Par exemple, «moins de 56 pour cent sur plus de 287 des violences sexuelles répertoriées dans la seule province du Sud-Kivu de 2005 à 2007 font objet d’enquêtes judiciaires», selon le rapport du 'Mapping'. Il ajoute que «selon des statistiques des hôpitaux, cliniques et autres structures médicales de cette province, les 287 cas susmentionnés représentent moins d’un pour cent des cas de viols déjà rapportés par plusieurs autres sources fiables».

Ce qui démontre déjà l’incapacité des autorités congolaises à mener des enquêtes sérieuses et exhaustives sur les cas de violences sexuelles sur toute l’entendue du pays, estime Fernandez Murhola, président du Réseau national des ONG de défense et de promotion des droits de l’Homme au Congo (NERADHOC).

«L’incapacité du gouvernement se perçoit aussi dans son manque de cohérence dans la prise de position sur les mécanismes à mettre en place pour la lutte contre l’impunité des violations des droits de l’Homme de manière générale», selon Murhola.

En témoignent les divergences de vues entre d’une part, Atoki Ileka, représentant permanent de la RDC aux Nations Unies, qui estime que «ce rapport bien détaillé est crédible», Emmanuel Luzolo, ministre de la Justice et des Droits de l’Homme, qui affirme que «le gouvernement congolais fera tout pour amener les coupables devant la justice et obtenir des réparations pour les victimes», et d’autre part, Lambert Mende, ministre de la Communication et des Médias et Porte-parole du gouvernement pour qui «d’une manière générale, les mérites indéniables de ce rapport sont écornés par son ambivalence».

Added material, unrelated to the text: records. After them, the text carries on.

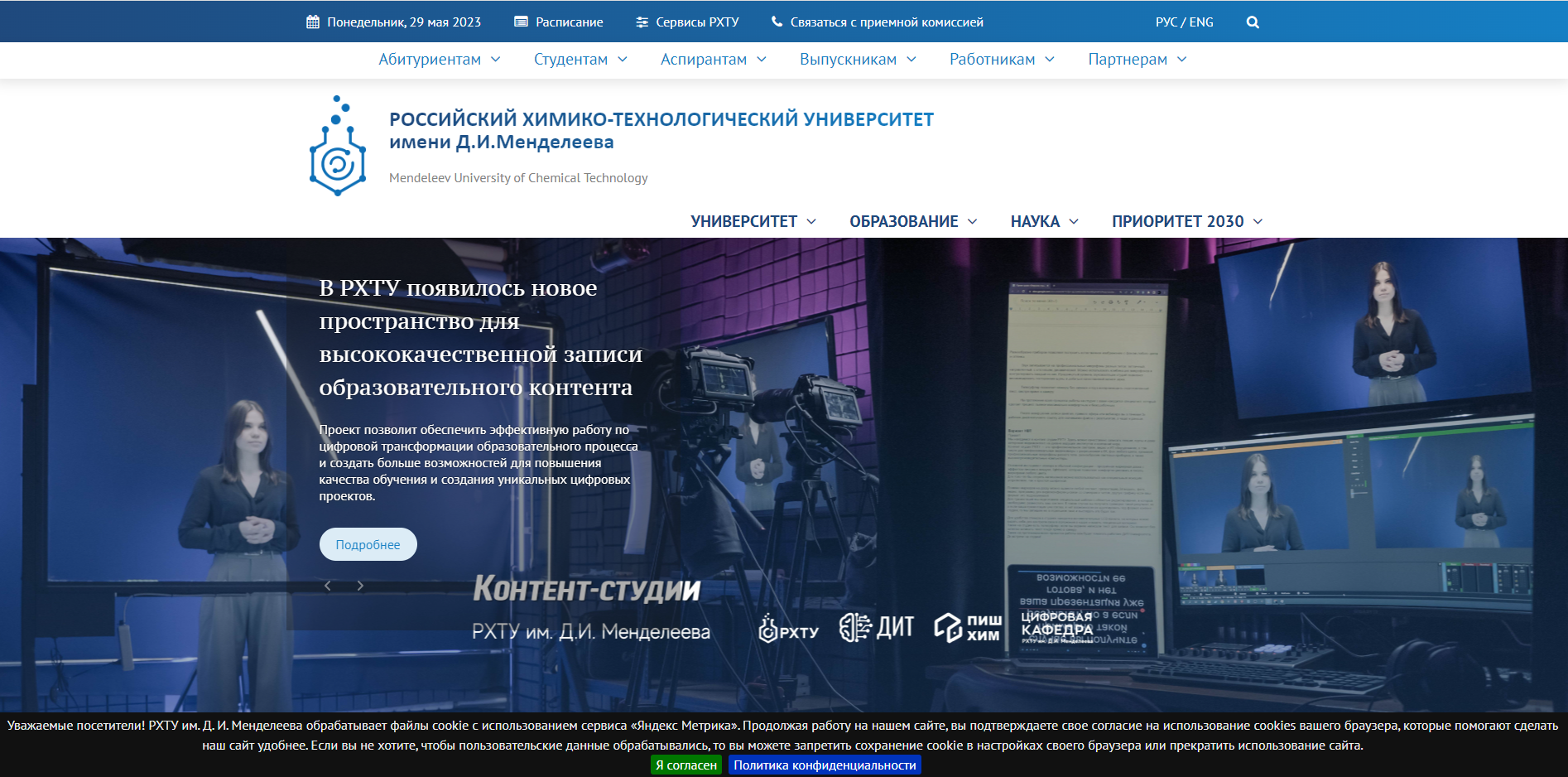This screenshot has width=1568, height=777.
Task: Click the calendar icon beside the date
Action: (313, 22)
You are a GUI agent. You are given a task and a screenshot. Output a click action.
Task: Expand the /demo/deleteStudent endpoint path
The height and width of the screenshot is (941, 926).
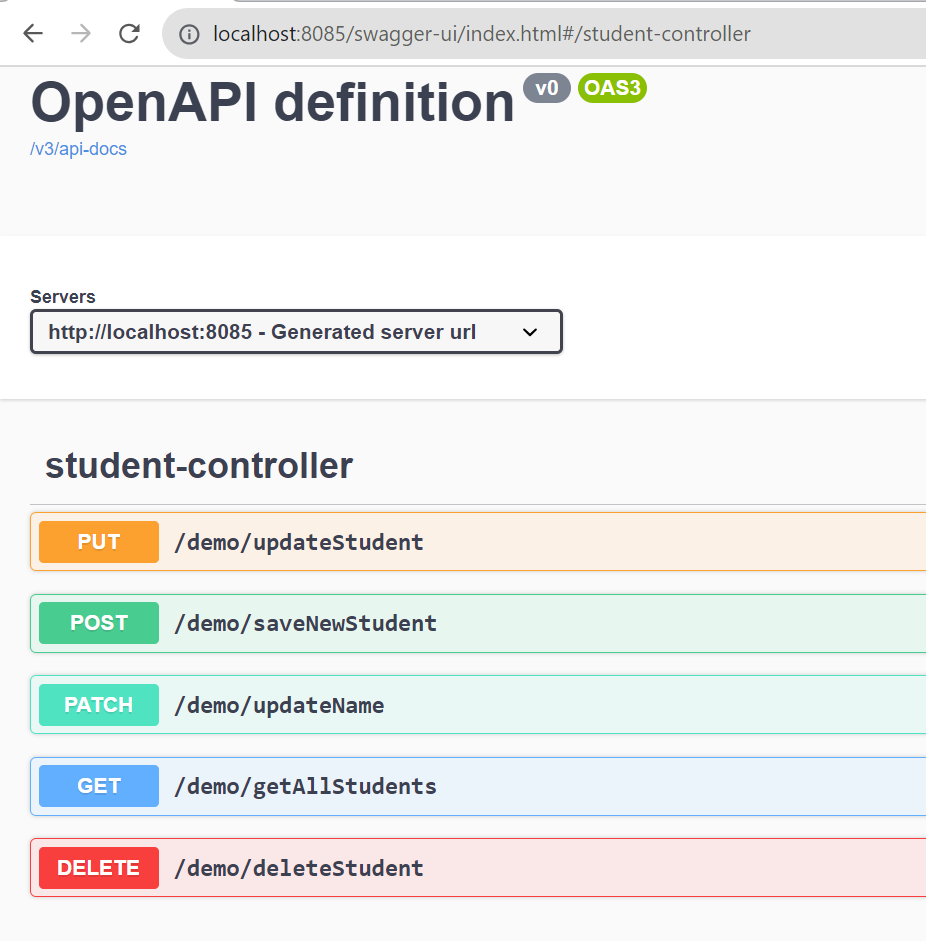(x=299, y=868)
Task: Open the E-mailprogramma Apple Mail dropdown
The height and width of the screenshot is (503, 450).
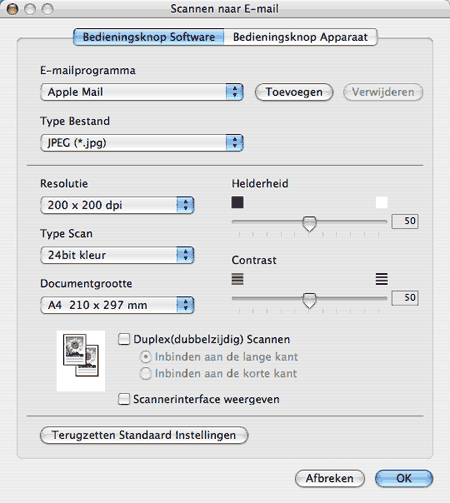Action: tap(142, 92)
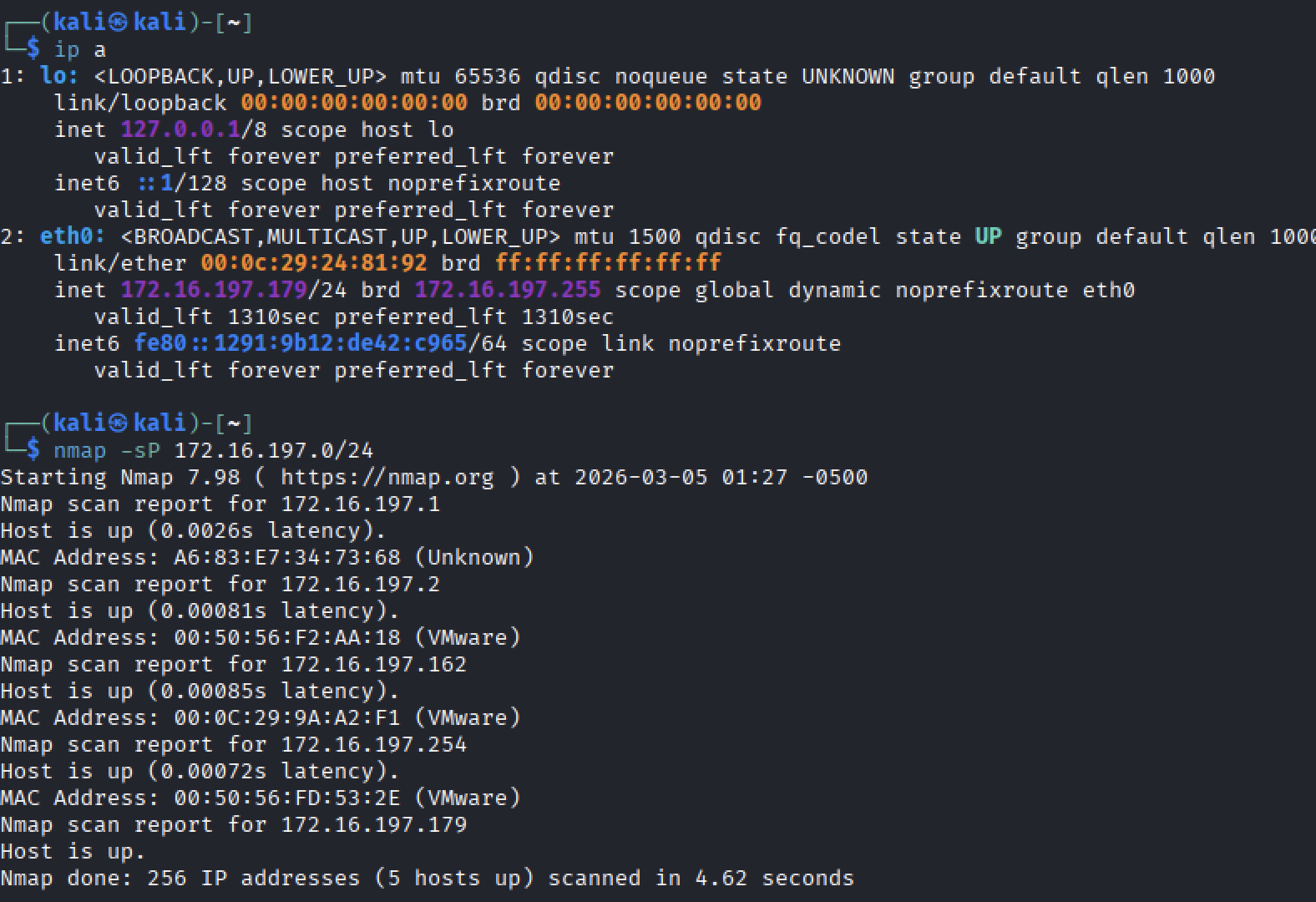The height and width of the screenshot is (902, 1316).
Task: Click the MAC address 00:50:56:FD:53:2E
Action: (x=287, y=798)
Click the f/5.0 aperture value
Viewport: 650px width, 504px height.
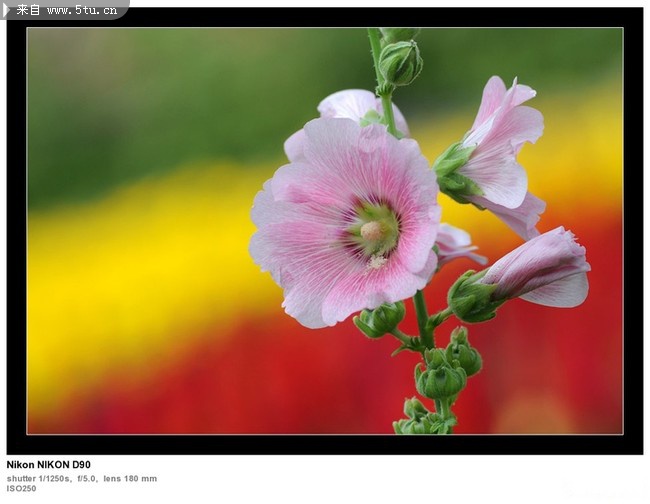click(87, 478)
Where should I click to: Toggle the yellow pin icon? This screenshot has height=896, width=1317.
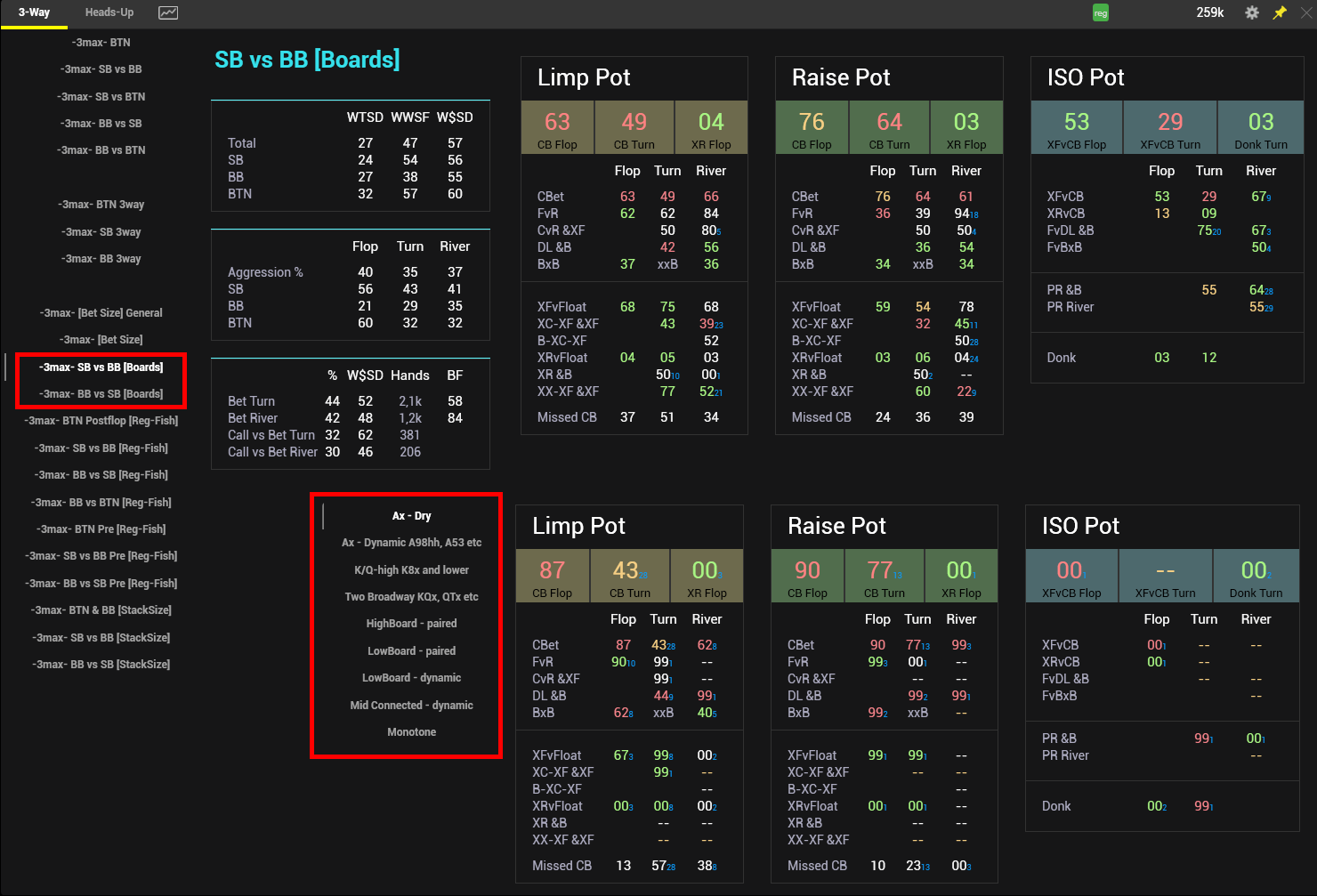point(1280,12)
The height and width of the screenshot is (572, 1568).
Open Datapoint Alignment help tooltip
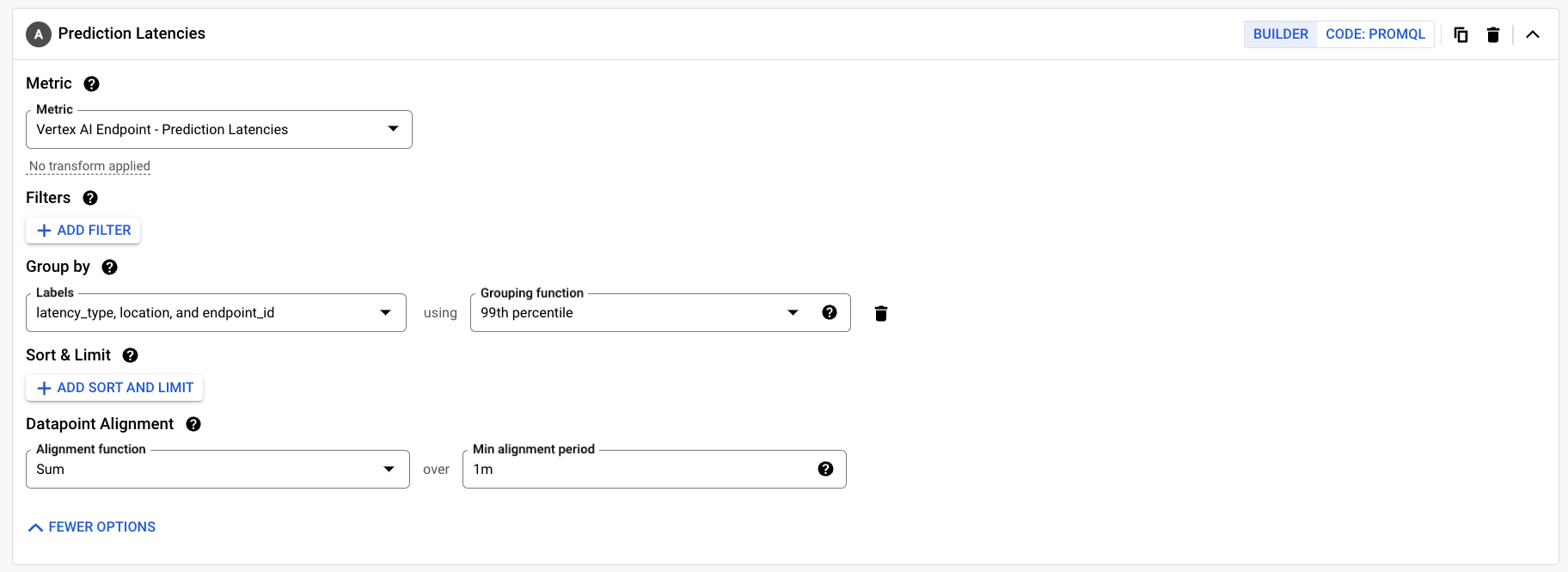click(x=193, y=424)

Mende a déclaré à IPS le 12 octobre : «Il est faux que les magistrats congolais subissent les obstacles matériels, psychologiques ainsi que des pressions, et que leurs procédures sont bâclées et douteuses, que les actes judiciaires sont mal rédigés ou insuffisamment motivés, que les décisions sont irrationnelles, qu’elles violent les droits de la défense des victimes…», comme l’affirme le rapport du 'Mapping'.